#### Items from a dataset:
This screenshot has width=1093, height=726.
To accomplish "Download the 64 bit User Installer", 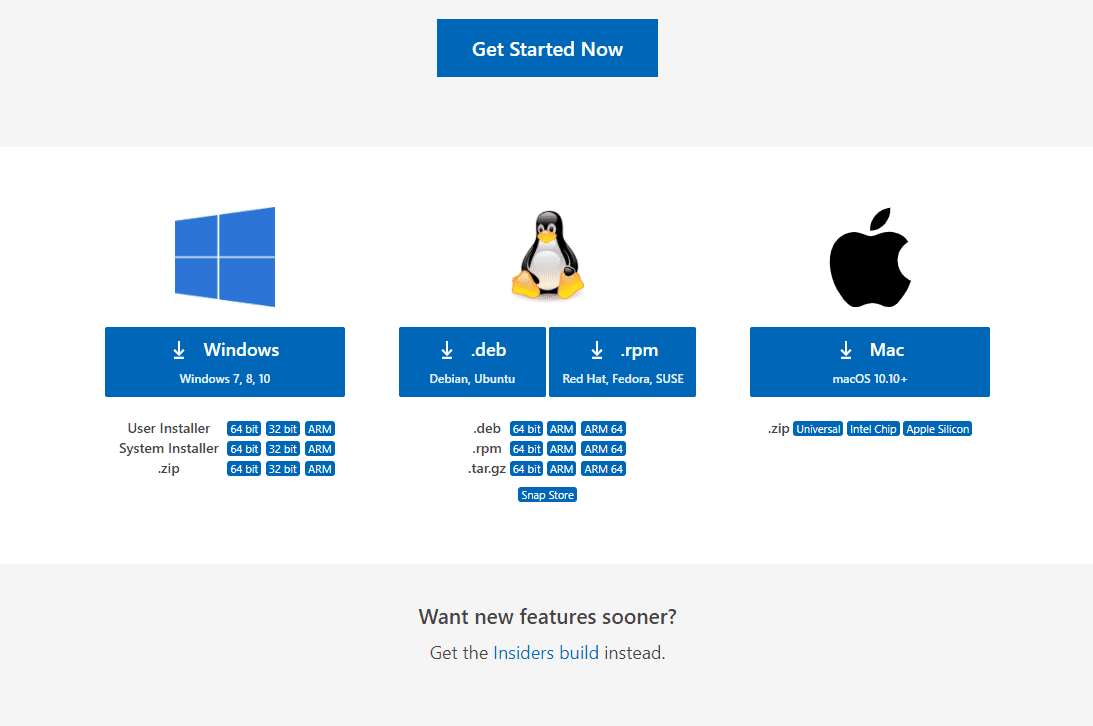I will (x=243, y=428).
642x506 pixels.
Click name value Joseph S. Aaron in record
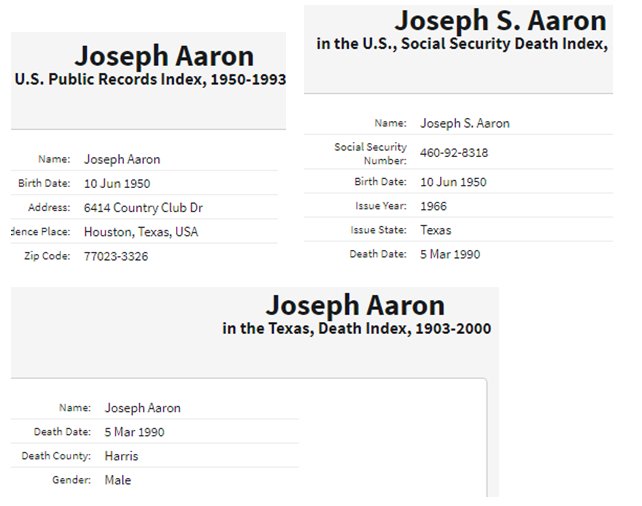(464, 123)
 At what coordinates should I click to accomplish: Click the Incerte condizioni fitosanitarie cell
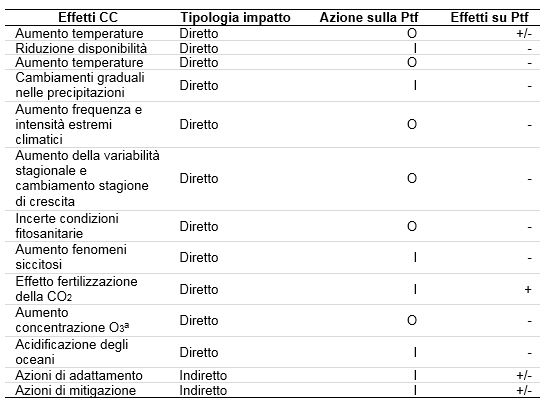pos(67,226)
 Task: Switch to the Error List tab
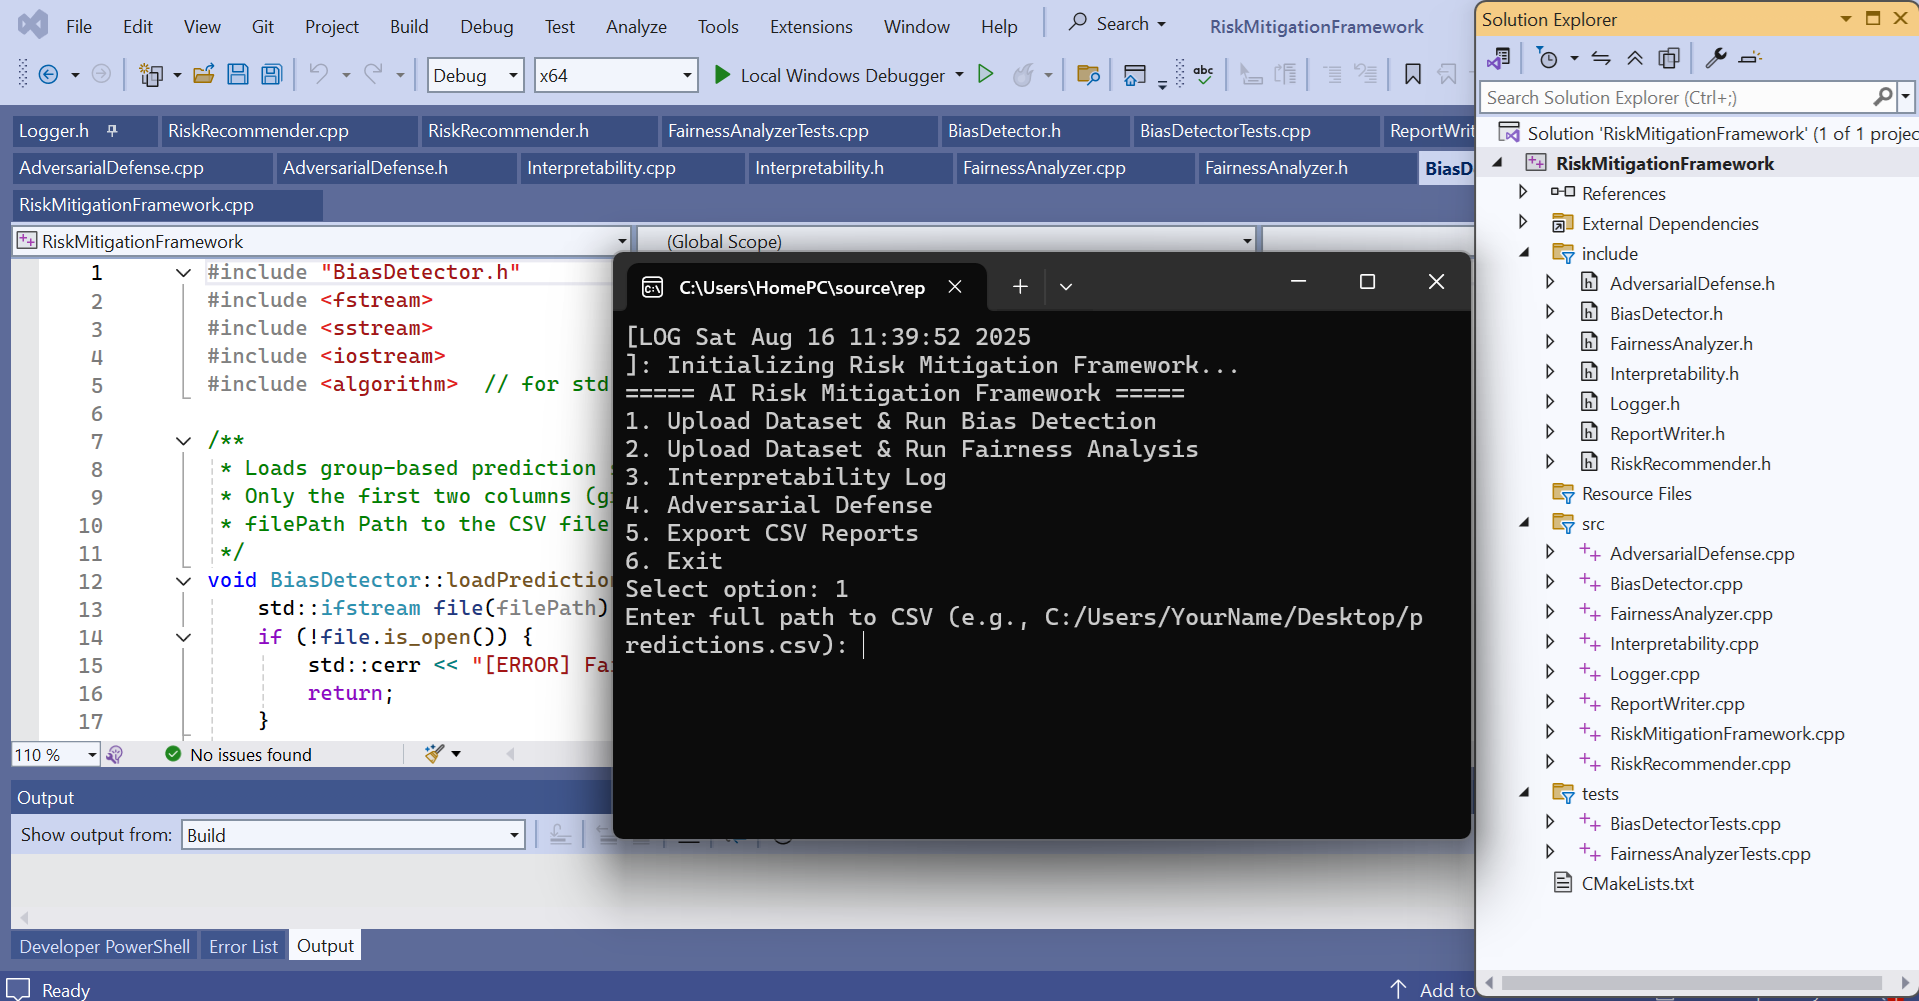coord(243,946)
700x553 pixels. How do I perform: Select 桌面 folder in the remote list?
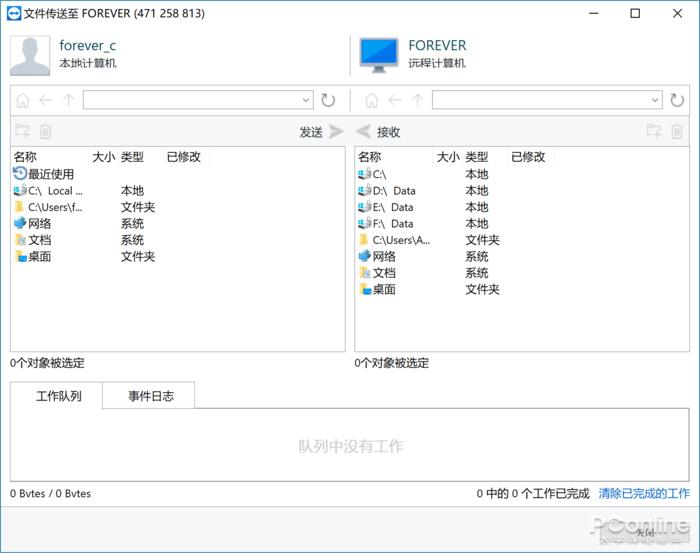pyautogui.click(x=384, y=289)
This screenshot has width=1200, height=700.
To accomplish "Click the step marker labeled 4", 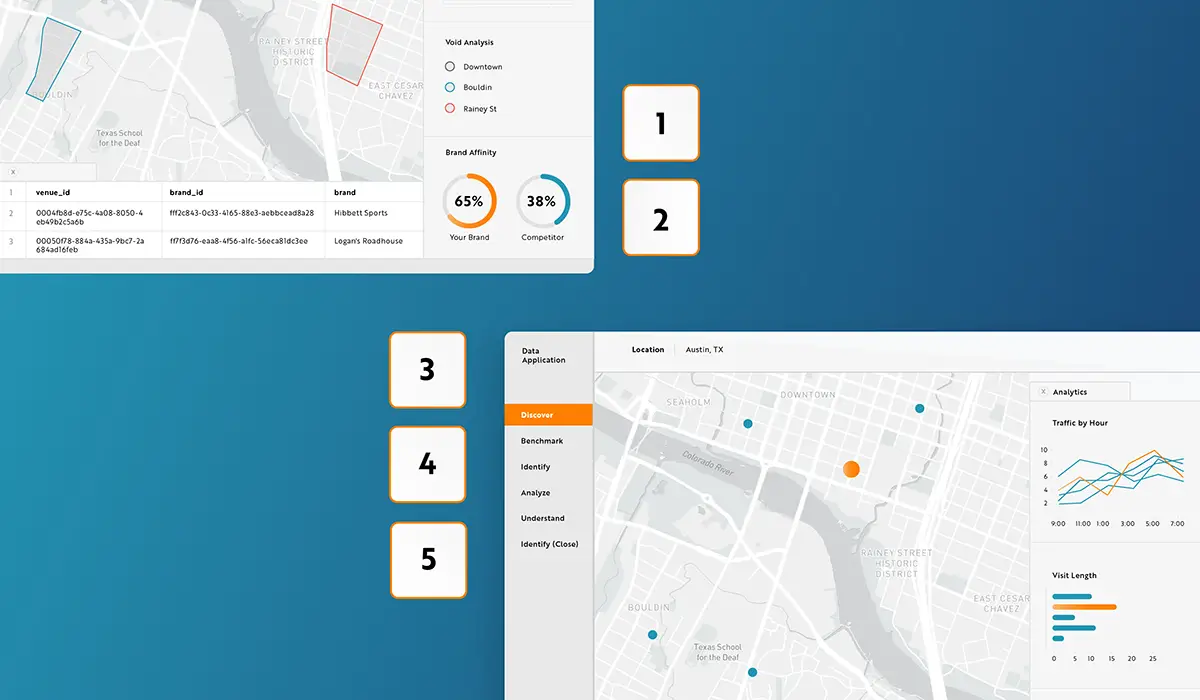I will 427,465.
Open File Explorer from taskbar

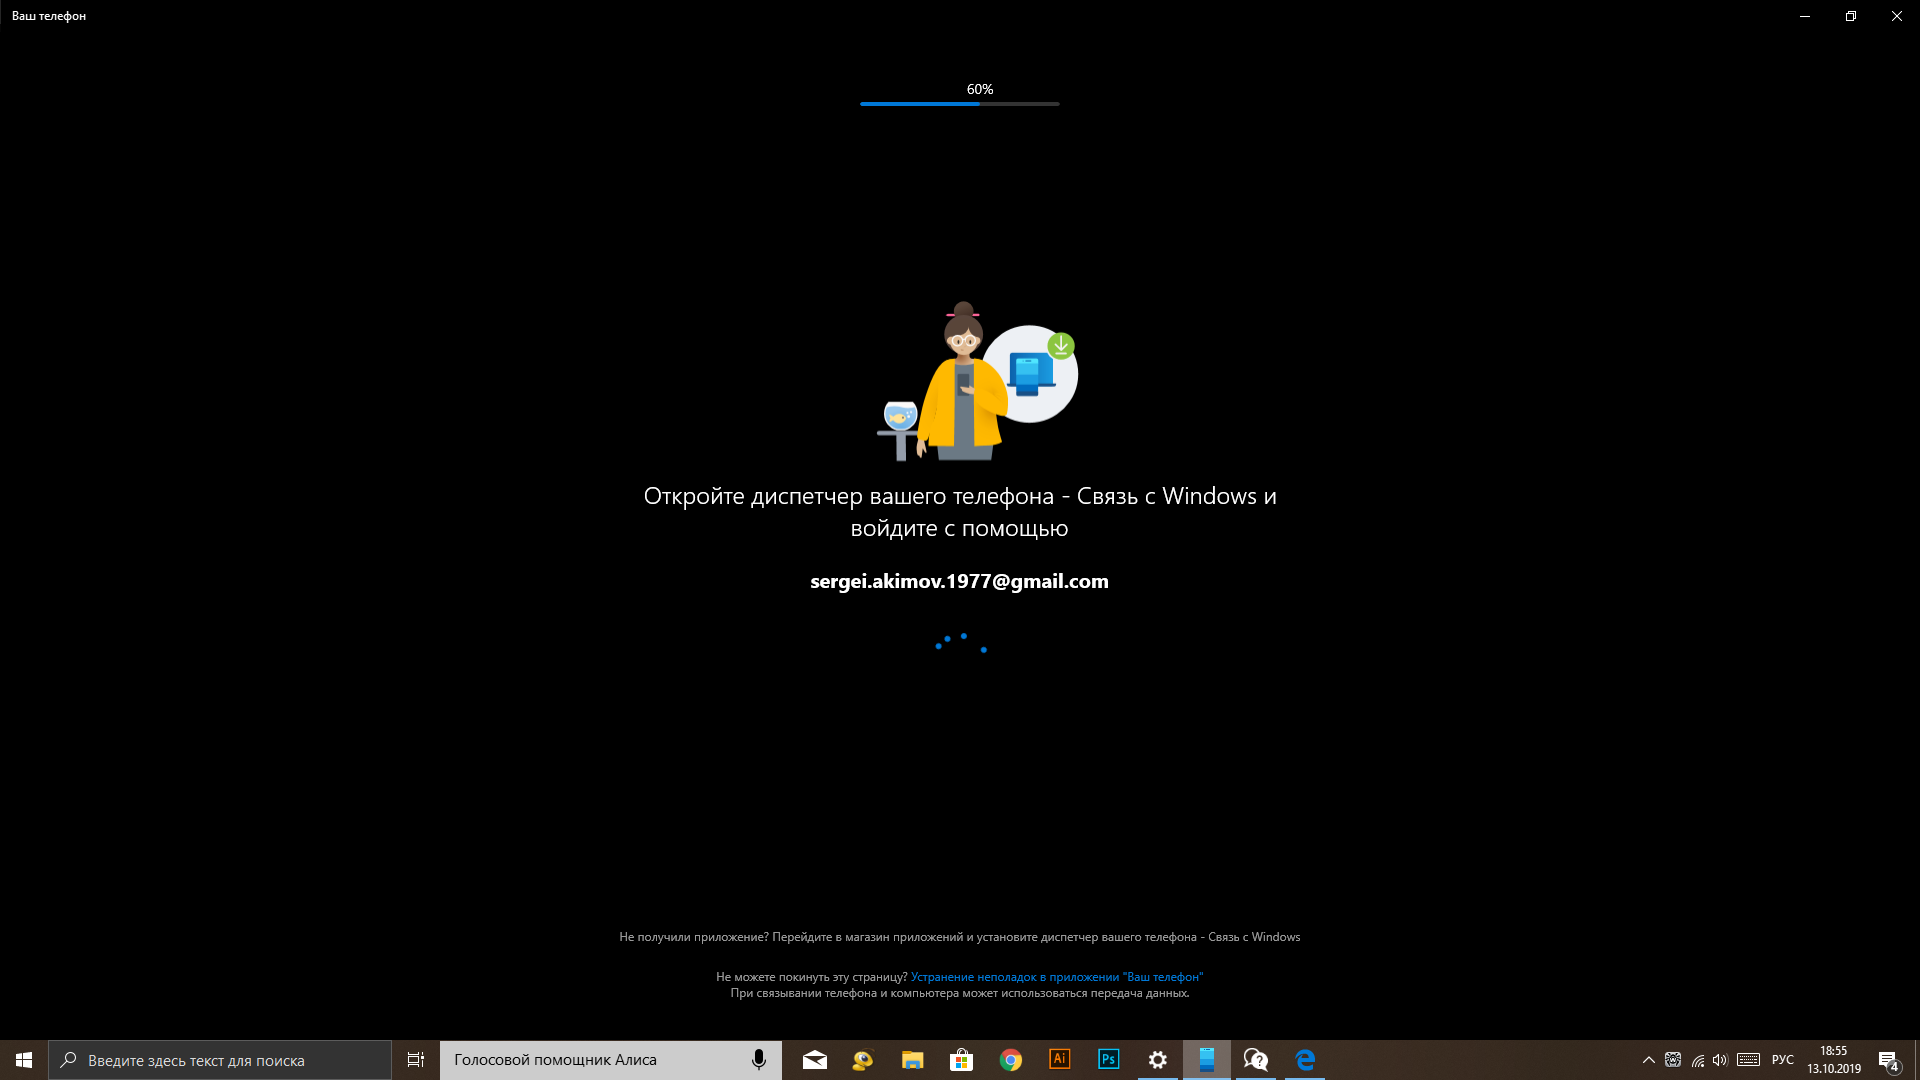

#### Exercise requirements:
Whenever "width" occurs in a line of the entries, copy that line.

#### Solved exercise:
This screenshot has width=1093, height=726.
This screenshot has width=1200, height=700.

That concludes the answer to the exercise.